でもすまない……おそらく期待されている擬人化要素はもう少しお待ちいただきたい……すまない……
2、3日に一回ペースで投稿できるよう頑張るので読んでいただけるとうれしいです
目が覚めるとわたしは知らない場所にいた。
鼻につく人間の使う薬の臭い、これはこの場所からだけでなくわたしの体からもこの臭いがしているようだ。
自分の体を見ると白いナニカがわたしの体に巻き付いている。人間の薬の臭いはこの白いナニカから発せられているようだ。
わたしはこの白いものを振り落とそうと体を動かした。
ズキッ
体に痛みが走った。
そうだ、わたしは…………
「目が覚めたのね」
そこでわたしは近づいてきた相手に気づいた。
白い毛皮の赤い毛をした人間のメスだ。
わたしはなにをされるのかと身構えた。
「そんなに警戒しなくていいのよ。ここは怪我や病気のポケモンを治療するところよ」
ここがどこなのかはわかった。
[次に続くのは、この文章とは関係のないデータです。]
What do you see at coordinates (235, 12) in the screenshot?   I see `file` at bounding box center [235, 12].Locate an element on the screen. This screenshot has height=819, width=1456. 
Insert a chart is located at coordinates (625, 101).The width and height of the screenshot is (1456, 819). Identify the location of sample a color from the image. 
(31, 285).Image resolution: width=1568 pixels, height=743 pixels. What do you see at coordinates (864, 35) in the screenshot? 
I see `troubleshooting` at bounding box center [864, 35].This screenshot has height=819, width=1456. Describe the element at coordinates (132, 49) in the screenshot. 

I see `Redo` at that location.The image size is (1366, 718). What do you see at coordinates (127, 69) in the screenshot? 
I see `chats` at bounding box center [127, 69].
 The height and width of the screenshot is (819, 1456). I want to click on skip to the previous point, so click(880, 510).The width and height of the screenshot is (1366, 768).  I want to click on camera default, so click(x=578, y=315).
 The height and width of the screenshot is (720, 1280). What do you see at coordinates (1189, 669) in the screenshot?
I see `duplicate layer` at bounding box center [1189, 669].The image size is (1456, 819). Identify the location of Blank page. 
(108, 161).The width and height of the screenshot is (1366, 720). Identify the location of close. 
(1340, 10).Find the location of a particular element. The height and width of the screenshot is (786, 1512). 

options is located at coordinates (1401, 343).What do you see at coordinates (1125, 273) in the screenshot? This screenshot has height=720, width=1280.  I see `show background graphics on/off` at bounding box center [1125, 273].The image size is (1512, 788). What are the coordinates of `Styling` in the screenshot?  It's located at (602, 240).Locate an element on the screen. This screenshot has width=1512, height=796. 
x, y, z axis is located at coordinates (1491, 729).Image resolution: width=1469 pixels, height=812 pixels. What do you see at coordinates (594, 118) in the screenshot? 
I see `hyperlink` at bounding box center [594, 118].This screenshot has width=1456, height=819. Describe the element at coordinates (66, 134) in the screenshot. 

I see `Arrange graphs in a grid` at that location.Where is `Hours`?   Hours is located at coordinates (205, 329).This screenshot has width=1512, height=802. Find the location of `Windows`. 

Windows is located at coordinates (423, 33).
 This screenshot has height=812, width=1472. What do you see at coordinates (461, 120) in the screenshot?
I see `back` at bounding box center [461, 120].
しかしなぜわたしはこんなところにいるのだろうか?
「あなたが怪我をして倒れてたところを見つけた子がいてね、その子がここに連れてきてくれたのよ」
わたしを人間が助けてくれた…………?
「その子、ちょうど今ここに来ているから呼んでくるわね」
そう言うと白い人間は外へ行った。
わたしを助けてくれた人間…………どんな人なんだろう…………
その事を考えていると白い人間がその半分くらいの大きさの小さな人間の子供を伴って戻ってきた。
小さな人間は不安そうな顔をしていたがわたしを見るとわたしの前まで来て笑顔を向けてきた。
この人間…………この方が…………
「よかった、気がついたんだな」
「よかった、気がついたんだな」
白衣のジョーイさんに連れられ部屋に入ると包帯は巻かれているがちゃんと起きてこちらを見ているヒトモシの姿が目に入った。
傷ついて倒れているところを見ていた俺としては実際に元気な姿をこの目で確認するまでは気が気でなかったがだいじょうぶそうでよかった。
不安にさせないよう笑顔で声をかけるとヒトモシはぼうっとこちらを見つめていた。
…………ほんとにだいじょうぶか?
「どうした?」
「もしぃ…………」
なんだかわからないが悪感情を向けられているわけではないことはわかった。
まぁ、嫌われてるわけではないならいいか。
「ジョーイさん、こいつだいじょうぶですかね?」
「ええ、もう2、3日休めばすっかりよくなるはずよ」
「だってさ、もう2、3日すれば仲間のところに帰れるってよ」
「も、もしッ!?」
ヒトモシは驚いたような声を出したあと涙をぽろぽろとこぼしながらいやいやと顔を振りだした。
「ど、どうしたんだお前?」
「もしッ……! もしッ……!」
「ほんとにどうしたんでしょう、こいつ?」
ジョーイさんに尋ねる。
なにか悪いことを言っただろうか?
なにか不安にさせるようなことを言ったのなら謝りたい。
「おそらく、だけどね」
そう前置きをしてジョーイさんは言った。
「この子の怪我に火傷があったことから仲間から攻撃を受けて怪我をしたみたいなの」
「…………そっか」
イジメ…………もっとひどいか。
そっか、そうだよな、自分をイジメてくるやつらのところなんかに戻りたくなんかないよな。
……………………よし! なら!
「なぁ、もしお前がよければなんだけど」
「もし?」
「うちにこないか? きっと野生よりも幸せに暮らせる…………いや」
「俺が幸せにしてやるよ」
…………なんかプロポーズみたいになってしまった。
しかしそのプロポーズのようなセリフはヒトモシに対しては効果は抜群のようだった。
先ほどの泣き顔から一転、ぱぁっと表情を明るくさせ激しくうなずいた。
「ということでこいつ引き取りたいんですけどだいじょうぶですか?」
「だいじょうぶよ。この子野生に帰す訳にもいかなかったから助かるわ」
となるとこいつの名前、ニックネームを考えてやらないといけないな。
こいつの特徴とかないかなとヒトモシを見るとぴょんぴょんととびはね喜んでいるようだった。
かわいい
今まで消えたままだった頭の青い炎もとびはねるのに合わせてついたり消えたりしていた。
…………青? 紫じゃなくて?
もしかしてこいつ色違い?
なら前世で色違いヒトモシに付けようとした名前を付けよう。